Il progetto Miele June nasce nell’estate del 1994, quando il bassista Stelvio Attanasi e il cantante Gianni D’Attis si incontrano nei corridoi dell’Università degli Studi di Lecce. Entrambi provengono da esperienze in altre formazioni locali e hanno in comune l’idea di formare un gruppo con testi cantati in italiano e un’impronta pop-noise aperta a
sperimentazioni sonore.
Durante il primo anno di attività, la band – alla quale nel frattempo si è aggiunto Stefano Carlà alla chitarra – si esibisce nei primi concerti dal vivo, fatica a trovare un batterista fisso e incide un demo tape utile a trovare ingaggi nei locali. Nel 1996 i Miele June (che nel frattempo hanno trovato in Andrea Attanasi il loro “uomo dei tamburi”) firmano per la Magenta Records, etichetta che pubblica il primo mini-Lp omonimo registrato in tre giorni da Nanni Surace. Le note di copertina del disco
sono firmate dal critico musicale Giancarlo Susanna. Il debutto contiene 6 brani e attira rapidamente l’attenzione della stampa specializzata. La band macina chilometri e concerti e nel frattempo il dimissionario Stefano Carlà è stato sostituito da Michele Manco, proveniente dai Jeremy.

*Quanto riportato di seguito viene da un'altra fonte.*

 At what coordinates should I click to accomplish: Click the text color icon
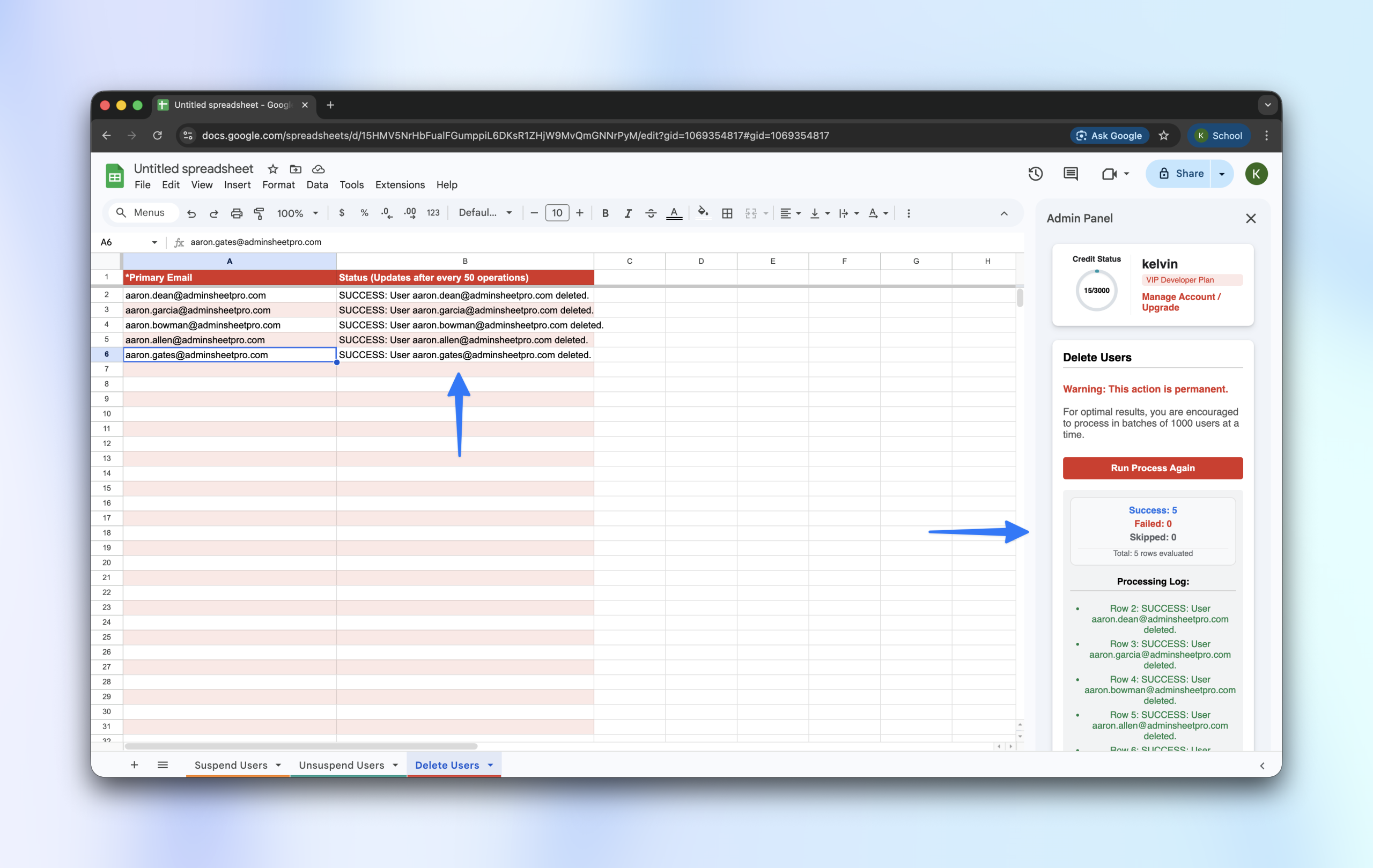click(674, 213)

Di questo periodo la band ricorda: “I concerti andavano bene ma eravamo costantemente in perdita. Alla fine di ogni esibizione c’erano amplificatori da riparare, cavi e aste dei microfoni da sostituire, e così via. Era divertente, ma il nostro luogo preferito è sempre stato lo studio di registrazione, dove potevamo mettere a fuoco nuove idee, giocare con i suoni. Era il nostro parco giochi.” L’interesse verso formazioni coeve o del passato (Primal Scream, Sonic Youth o i tedeschi Can) spinge il quartetto verso una struttura aperta che possa accogliere e inglobare esperienze e contributi esterni: Soneryl, il secondo disco, registrato e mixato
da Nanni Surace tra novembre e dicembre del 1997 e pubblicato nella primavera successiva, è il frutto di un anno on the road ma anche di collaborazioni (tra tutte quella con il collettivo d’arte concettuale Interzone, per il quale compongono la musica di un’installazione) e di esperimenti in studio.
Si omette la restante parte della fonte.